• The company's interest income demonstrated a minor change, while the net interest margin experienced a notable improvement.
• QNB Group's shares’ price increased as much as 8% during 2025.
• Despite a challenging macroeconomic backdrop and a notable increase in impairments and staff expenses, net profit surged, primarily driven by higher net interest margin, followed by commissions and fees.
During 2025, QNB Group's stock price increased by 8%, starting at 17.29 riyals per share and ending at 18.66 riyals per share by the end of the quarter.
Here are the key numbers:
● Interest Income: 125,012 million QAR vs. 125,323 million QAR in 2024 (minor YoY change).
● Net Interest Income: 35,778 million QAR vs. 33,819 million QAR in 2024 (an 9% YoY increase).
● Net Profit: 17,354 million QAR vs. 16,942 million QAR in 2024 (an 2% YoY increase).
● Earnings per Share: 1.74 QAR/share vs. 1.69 QAR/share in 2024 (a 3% YoY increase).
● Dividend per Share: 0.725 QAR/share vs. 0.700 QAR/share in 2024 (a 4% YoY increase). In 2025, dividends were paid in two semi-annual tranches.
In 2025, the Federal Reserve began an easing cycle, delivering a total of three interest rate cuts in response to evolving economic conditions. At present, the Fed signals one potential rate cut in 2026, while market pricing implies two. The ultimate trajectory of real interest rates, however, will remain data-dependent, with heightened uncertainty around key macroeconomic indicators. The Qatari central bank, along with central banks across the GCC region, strictly adhered to FED actions.

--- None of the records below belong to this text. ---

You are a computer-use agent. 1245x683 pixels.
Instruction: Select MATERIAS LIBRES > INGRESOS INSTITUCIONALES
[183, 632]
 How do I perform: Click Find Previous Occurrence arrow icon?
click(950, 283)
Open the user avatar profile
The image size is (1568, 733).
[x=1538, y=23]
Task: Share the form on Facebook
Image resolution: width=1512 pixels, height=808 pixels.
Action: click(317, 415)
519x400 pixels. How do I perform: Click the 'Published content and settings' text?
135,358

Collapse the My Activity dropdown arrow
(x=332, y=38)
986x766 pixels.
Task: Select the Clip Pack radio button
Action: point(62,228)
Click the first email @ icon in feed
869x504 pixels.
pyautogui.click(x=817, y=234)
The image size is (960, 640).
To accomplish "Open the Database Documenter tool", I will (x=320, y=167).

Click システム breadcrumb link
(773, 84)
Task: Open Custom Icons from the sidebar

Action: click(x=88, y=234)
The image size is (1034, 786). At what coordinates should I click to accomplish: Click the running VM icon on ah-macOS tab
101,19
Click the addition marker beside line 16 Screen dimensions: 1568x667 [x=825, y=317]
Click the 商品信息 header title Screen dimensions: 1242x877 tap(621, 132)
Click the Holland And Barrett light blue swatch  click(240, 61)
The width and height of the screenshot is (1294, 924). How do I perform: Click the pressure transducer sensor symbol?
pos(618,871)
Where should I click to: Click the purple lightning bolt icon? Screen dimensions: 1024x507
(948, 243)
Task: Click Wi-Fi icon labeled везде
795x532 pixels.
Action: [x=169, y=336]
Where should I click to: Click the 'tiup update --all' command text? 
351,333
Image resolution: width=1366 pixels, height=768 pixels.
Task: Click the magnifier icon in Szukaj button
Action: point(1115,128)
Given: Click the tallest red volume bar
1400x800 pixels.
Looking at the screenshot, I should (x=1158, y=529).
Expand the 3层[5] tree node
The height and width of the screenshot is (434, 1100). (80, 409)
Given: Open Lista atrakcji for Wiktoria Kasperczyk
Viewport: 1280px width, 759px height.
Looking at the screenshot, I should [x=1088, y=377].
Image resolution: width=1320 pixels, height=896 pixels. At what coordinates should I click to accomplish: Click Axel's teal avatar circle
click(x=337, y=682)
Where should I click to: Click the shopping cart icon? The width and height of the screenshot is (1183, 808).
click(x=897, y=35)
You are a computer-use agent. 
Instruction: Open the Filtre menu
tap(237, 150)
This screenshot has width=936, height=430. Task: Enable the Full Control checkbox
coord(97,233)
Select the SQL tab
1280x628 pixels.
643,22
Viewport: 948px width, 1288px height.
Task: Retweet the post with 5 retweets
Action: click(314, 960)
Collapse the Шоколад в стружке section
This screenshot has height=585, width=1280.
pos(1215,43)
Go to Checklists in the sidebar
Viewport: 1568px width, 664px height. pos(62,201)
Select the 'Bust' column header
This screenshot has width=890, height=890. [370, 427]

The net interest margin followed a remarkable improvement, increasing from 26% in 2024 to 29%. This reduction can be primarily attributed to the impact of the aforementioned drop in interest rates, leading to lowered borrowing costs and a consequential positive effect on net profit, totaling 3,040 million QAR. Concerning interest income, there was a minor decline, causing a negligible adverse impact on the net profit, which amounted to 81 million QAR.
Against the backdrop of a challenging macroeconomic environment, the banking sector faced heightened concerns regarding credit risk. QNB Group, responding strategically to these conditions, opted to increase impairments in higher amounts than in 2024. This deliberate decision created an adverse impact on the net profit of approximately 867 million Qatari riyals.
Analyzing other segments of the core business, commissions, and fees contributed positively to net profit, increasing it by 414 million QAR. However, there was a negative impact of 430 million QAR due to a reduction in foreign exchange activity income. Increase in staff expenses impacted net profit negatively by 494 million QAR.
Expenses and losses originating from activities outside the core business had a considerable negative impact on the company's net profit.
From an income tax standpoint, there was a notable increase compared to 2024, leading to a significant adverse impact on net profit totaling 1,845 million QAR. This suggests that the company has likely maximized its tax optimization strategies, and in this quarter, the calculated income tax is closer to the full amount.